KUTIPAN SUMBER:
——————

Jepang, Omotenashi dan Keindahan

Well, post kali ini emang random thoughts aja, se random judulnya.

Kalian gimana sih kalau dengar kata "Jepang?" Pasti dah kepikiran tentang yang keren-keren, entah itu teknologi, kedisiplinannya, keindahannya dsb. Pokoknya yang baik baik lah ya.

Padahal kalau dipikir-pikir, Jepang ini negara kecil. Penduduknya pun sedikit. Tapi ekonominya melejit. Eh tunggu, melejit?

Nyatanya, di New York Times, ekonomi Jepang saat ini lagi turun drastis. Yap, drastis.
 
Tau event Tokyo Olympic 2020 yang katanya mau diselenggarakan bulan Agustus ini? Kalau yang suka Jepang pasti tau dong tentang ini. Seluruh dunia pun notice banget event ini. Gak kayak pas Asian Games diadain di Indonesia, orang Jepangnya sendiri juga nggak sedikit yang nggak tau tentang ini.

——————

DATA:

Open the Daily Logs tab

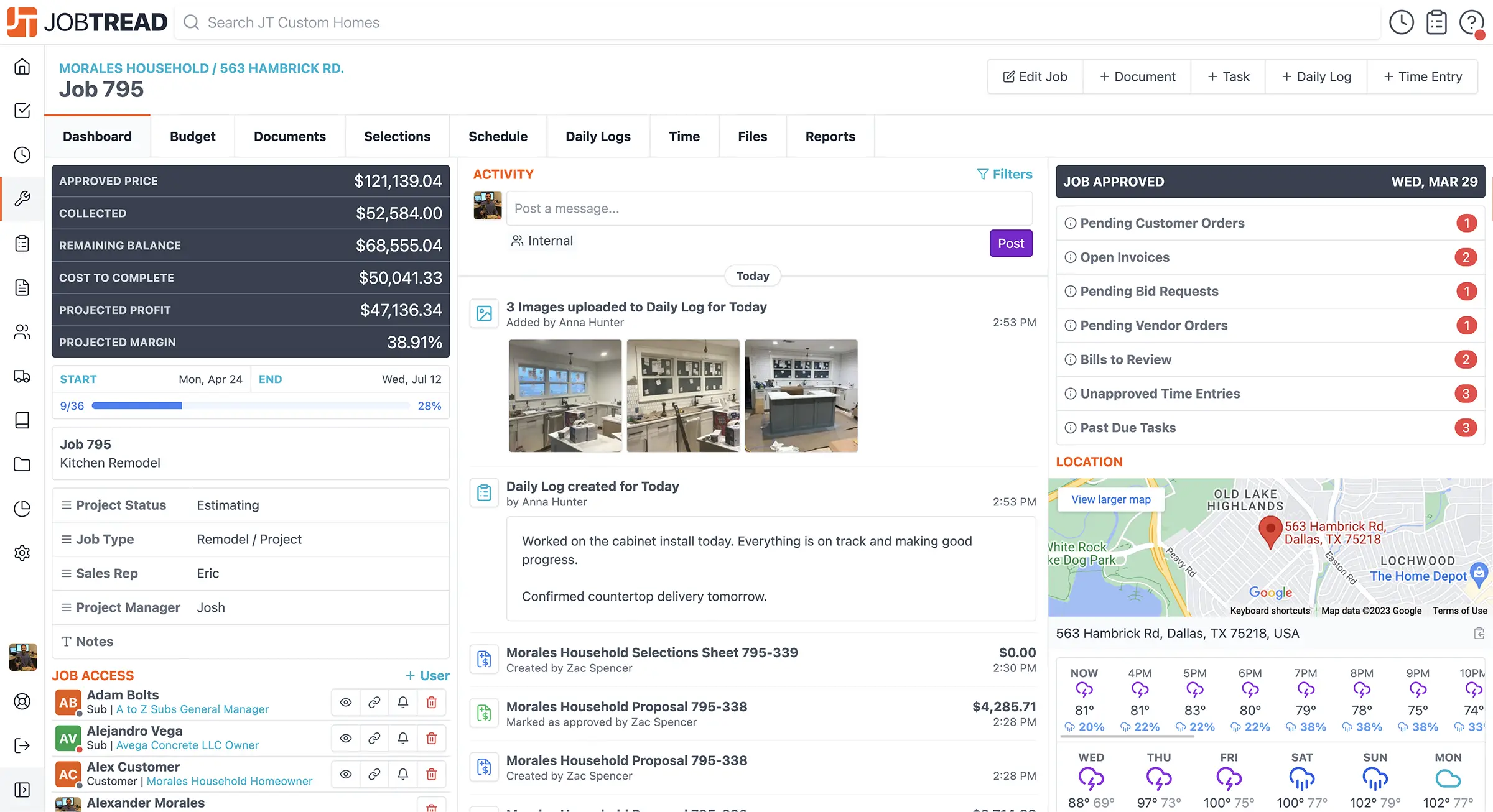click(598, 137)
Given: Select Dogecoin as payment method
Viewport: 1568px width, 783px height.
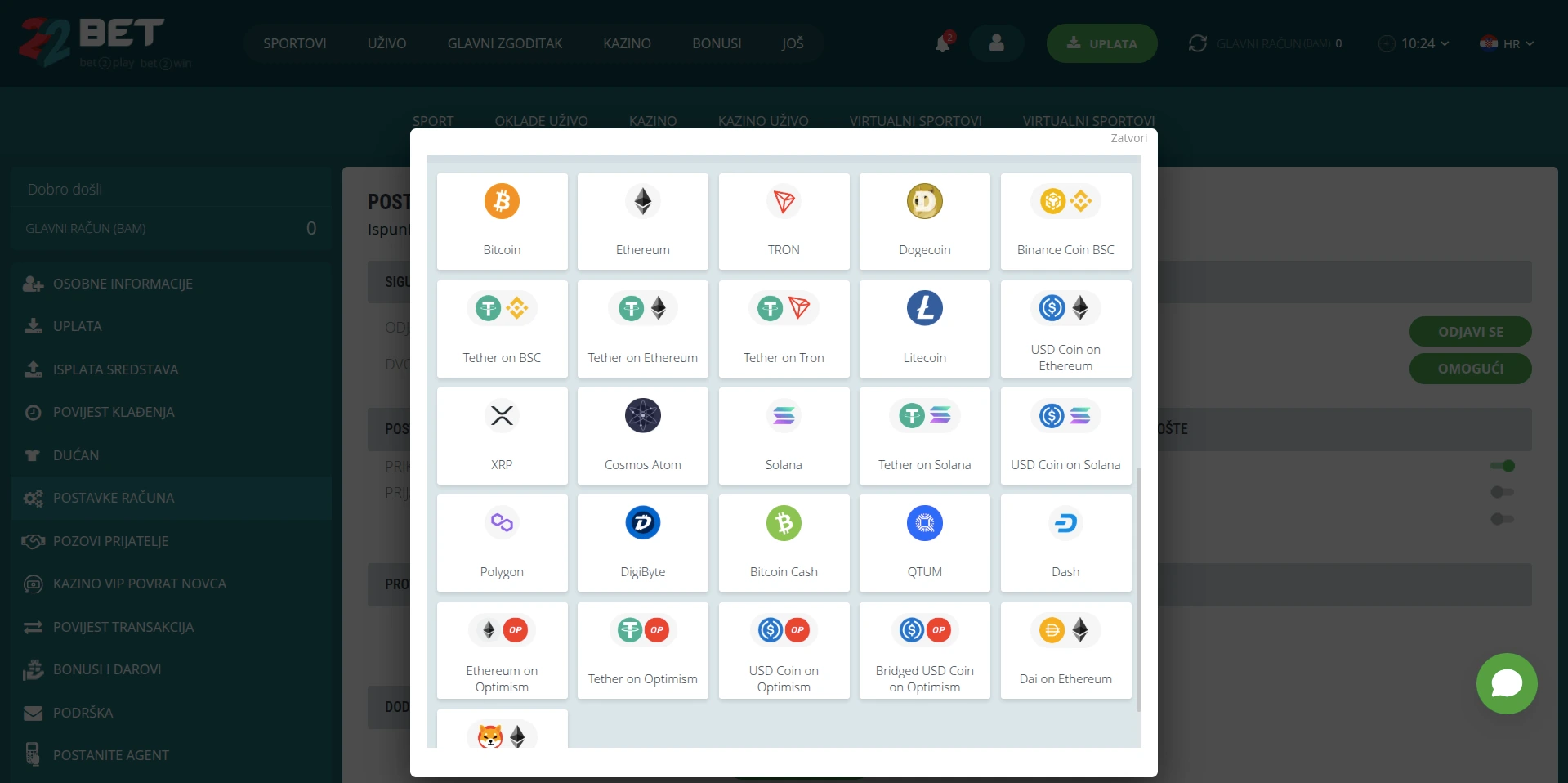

——————

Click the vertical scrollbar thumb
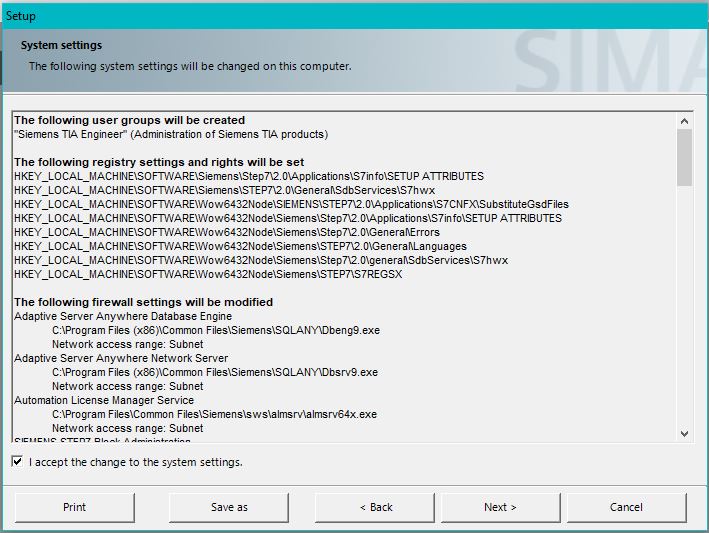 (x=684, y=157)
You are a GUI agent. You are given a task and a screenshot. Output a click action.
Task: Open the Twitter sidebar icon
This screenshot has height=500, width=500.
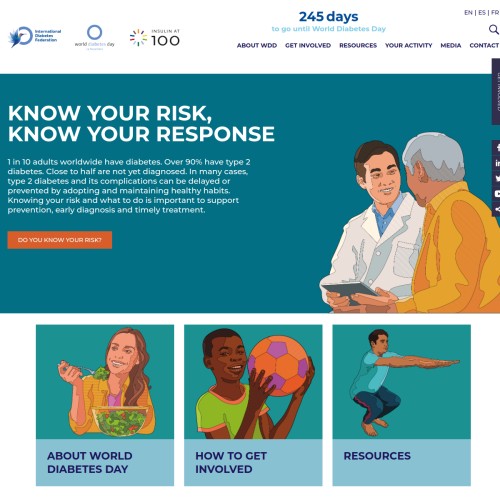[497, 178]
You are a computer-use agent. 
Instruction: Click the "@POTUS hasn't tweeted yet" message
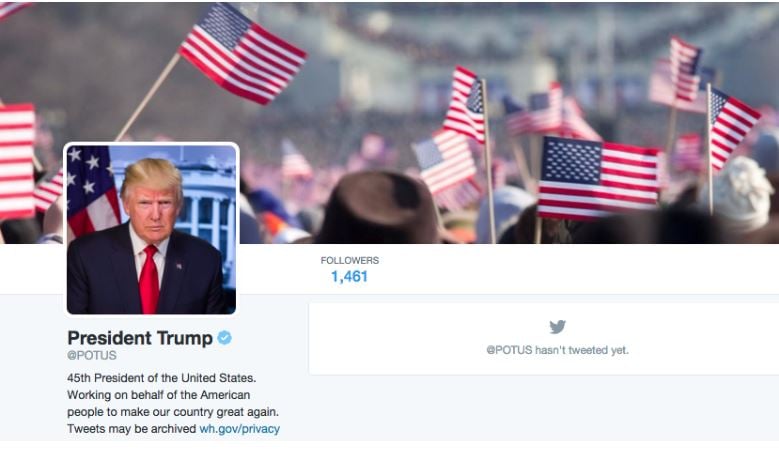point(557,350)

——————

TUGAS: Tulis kembali teks tentang Jepang, semuanya mulai dari "Tau event Tokyo" sampai "tau tentang ini.", dengan menukar "Agustus" menjadi "Juli".

JAWABAN:
Tau event Tokyo Olympic 2020 yang katanya mau diselenggarakan bulan Juli ini? Kalau yang suka Jepang pasti tau dong tentang ini. Seluruh dunia pun notice banget event ini. Gak kayak pas Asian Games diadain di Indonesia, orang Jepangnya sendiri juga nggak sedikit yang nggak tau tentang ini.